Licenziati per troppa malattia? Niente conciliazione

Pubblicato il 8 Aprile 2013 - 10:05| Aggiornato il 22 Dicembre 2022 OLTRE 6 MESI FA

ROMA –  Se un lavoratore viene licenziato perché ha superato il periodo di comporto (cioè il periodo massimo di malattia) non può chiedere la conciliazione. Lo ha stabilito il Tribunale di Milano. Il motivo? Questo tipo di licenziamento “non si ritiene ricompreso nell’ambito dei licenziamenti per giustificato motivo oggettivo”. Allo stesso tempo il datore di lavoro deve indicare, nella comunicazione di licenziamento,  la specifica motivazione con il numero totale di assenze. In caso contrario scatta il risarcimento.

La prima delle due ordinanze del Tribunale di Milano, sottolinea il Sole 24 Ore, avalla l‘interpretazione del Ministro del Lavoro Fornero, sottolineando “la profonda diversità” tra il licenziamento per malattia e quello giustificato motivo oggettivo.

Come sottolinea il quotidiano economico, la decisione dei giudici richiama “l’inesistenza (salvo specifica previsione del contratto collettivo) di un obbligo del datore di lavoro di informare il lavoratore dell’imminente superamento del periodo di comporto e l’inclusione, nel computo del comporto, dei giorni di riposo (sabato e domenica) e delle festività che cadono durante la malattia”.

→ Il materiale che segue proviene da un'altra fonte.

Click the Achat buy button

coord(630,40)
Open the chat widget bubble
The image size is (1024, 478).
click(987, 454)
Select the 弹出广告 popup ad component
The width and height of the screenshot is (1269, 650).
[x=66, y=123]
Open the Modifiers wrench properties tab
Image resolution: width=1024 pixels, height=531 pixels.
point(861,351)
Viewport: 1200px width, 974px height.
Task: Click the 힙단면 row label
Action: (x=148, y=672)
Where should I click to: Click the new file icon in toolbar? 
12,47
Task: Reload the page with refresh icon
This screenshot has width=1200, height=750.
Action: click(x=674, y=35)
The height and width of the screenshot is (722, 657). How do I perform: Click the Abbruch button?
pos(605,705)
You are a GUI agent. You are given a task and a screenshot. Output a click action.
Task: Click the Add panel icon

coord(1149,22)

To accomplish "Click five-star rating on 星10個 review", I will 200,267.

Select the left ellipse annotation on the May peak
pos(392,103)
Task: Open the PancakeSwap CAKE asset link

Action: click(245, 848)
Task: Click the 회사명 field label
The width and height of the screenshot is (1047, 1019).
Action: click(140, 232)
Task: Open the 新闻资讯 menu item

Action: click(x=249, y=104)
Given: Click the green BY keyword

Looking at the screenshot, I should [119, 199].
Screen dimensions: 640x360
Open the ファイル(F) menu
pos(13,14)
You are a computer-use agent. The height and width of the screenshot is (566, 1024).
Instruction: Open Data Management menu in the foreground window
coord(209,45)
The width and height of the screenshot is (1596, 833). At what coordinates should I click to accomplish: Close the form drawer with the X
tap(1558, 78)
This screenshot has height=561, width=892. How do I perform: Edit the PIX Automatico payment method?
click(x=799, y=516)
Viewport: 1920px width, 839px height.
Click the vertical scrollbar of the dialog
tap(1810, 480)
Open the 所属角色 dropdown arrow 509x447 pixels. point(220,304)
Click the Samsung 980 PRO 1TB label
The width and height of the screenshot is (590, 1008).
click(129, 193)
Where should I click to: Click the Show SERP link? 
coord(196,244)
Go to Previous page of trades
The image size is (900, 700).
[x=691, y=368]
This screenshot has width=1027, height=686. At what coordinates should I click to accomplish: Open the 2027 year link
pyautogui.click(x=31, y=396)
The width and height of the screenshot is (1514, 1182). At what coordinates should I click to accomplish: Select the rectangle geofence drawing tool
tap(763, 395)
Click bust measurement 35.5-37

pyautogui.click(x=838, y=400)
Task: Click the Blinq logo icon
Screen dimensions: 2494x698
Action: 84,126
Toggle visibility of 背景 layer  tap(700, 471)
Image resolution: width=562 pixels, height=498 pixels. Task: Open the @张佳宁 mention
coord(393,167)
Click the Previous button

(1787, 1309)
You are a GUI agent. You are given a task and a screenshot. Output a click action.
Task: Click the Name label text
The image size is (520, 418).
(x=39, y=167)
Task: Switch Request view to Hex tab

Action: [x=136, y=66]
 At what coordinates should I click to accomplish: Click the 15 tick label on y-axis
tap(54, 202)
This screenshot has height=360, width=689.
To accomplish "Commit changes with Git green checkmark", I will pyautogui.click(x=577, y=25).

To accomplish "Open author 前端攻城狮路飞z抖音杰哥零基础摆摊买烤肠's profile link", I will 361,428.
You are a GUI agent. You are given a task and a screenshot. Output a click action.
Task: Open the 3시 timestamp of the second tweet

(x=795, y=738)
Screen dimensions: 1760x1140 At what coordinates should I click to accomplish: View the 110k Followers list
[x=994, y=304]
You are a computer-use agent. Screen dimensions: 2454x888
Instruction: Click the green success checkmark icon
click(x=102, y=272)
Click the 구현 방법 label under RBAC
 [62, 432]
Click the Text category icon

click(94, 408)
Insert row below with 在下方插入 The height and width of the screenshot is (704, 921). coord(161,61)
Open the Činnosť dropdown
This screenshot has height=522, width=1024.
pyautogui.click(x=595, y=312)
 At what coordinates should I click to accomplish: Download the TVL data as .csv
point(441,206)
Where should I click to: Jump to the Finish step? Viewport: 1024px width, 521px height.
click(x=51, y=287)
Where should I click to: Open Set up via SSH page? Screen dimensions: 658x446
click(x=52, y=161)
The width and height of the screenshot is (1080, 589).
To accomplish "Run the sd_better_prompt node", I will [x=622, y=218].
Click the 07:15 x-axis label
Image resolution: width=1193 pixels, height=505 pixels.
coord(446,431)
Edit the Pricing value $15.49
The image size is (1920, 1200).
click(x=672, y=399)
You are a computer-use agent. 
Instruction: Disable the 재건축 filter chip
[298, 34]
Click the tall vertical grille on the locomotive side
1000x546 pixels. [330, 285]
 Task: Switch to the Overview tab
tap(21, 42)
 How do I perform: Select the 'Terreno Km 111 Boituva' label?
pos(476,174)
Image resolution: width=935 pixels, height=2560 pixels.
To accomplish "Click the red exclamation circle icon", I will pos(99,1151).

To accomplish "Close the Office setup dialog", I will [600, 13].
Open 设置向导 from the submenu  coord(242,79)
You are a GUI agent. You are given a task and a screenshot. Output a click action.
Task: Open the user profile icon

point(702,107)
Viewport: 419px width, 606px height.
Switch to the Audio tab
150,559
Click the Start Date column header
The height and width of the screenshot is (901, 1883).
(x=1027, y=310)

Il Tribunale di Milano ha anche chiarito quanto specifiche debbano essere le motivazioni per un licenziamento per troppa malattia. Nella lettera di licenziamento il datore di lavoro non è obbligato a indicare i singoli giorni di assenza per malattia, “trattandosi di eventi di cui il lavoratore ha conoscenza diretta”. Per evidenziare che il periodo di comporto è stato superato, sottolinea il Sole 24 Ore, è sufficiente indicare il numero totale di assenze in un determinato periodo. Una comunicazione di licenziamento che fa solo riferimento al superamento del periodo di comporto senza riferimenti ai giorni o alla durata complessiva delle assenze “è da considerarsi priva di specifica motivazione” perché non idonea ad informare adeguatamente “il lavoratore sulla effettiva sussistenza di un giustificato motivo di recesso”.

In questo caso

“il licenziamento è inefficace, ma il rapporto di lavoro viene dichiarato risolto con effetto alla data del licenziamento e il datore di lavoro è condannato al pagamento di un‘indennità risarcitoria determinata tra un minimo di sei e un massimo di dodici mensilità di retribuzione. Quindi il licenziamento rimane, ma il datore “paga” la genericità della motivazione. Sempre che il giudice, su domanda del lavoratore, non accerti nel merito che il comporto non è effettivamente superato. In tal caso, il nuovo articolo 18 prevede ancora la reintegrazione nel posto di lavoro, accompagnata dal risarcimento del danno nella misura massima di dodici mensilità”.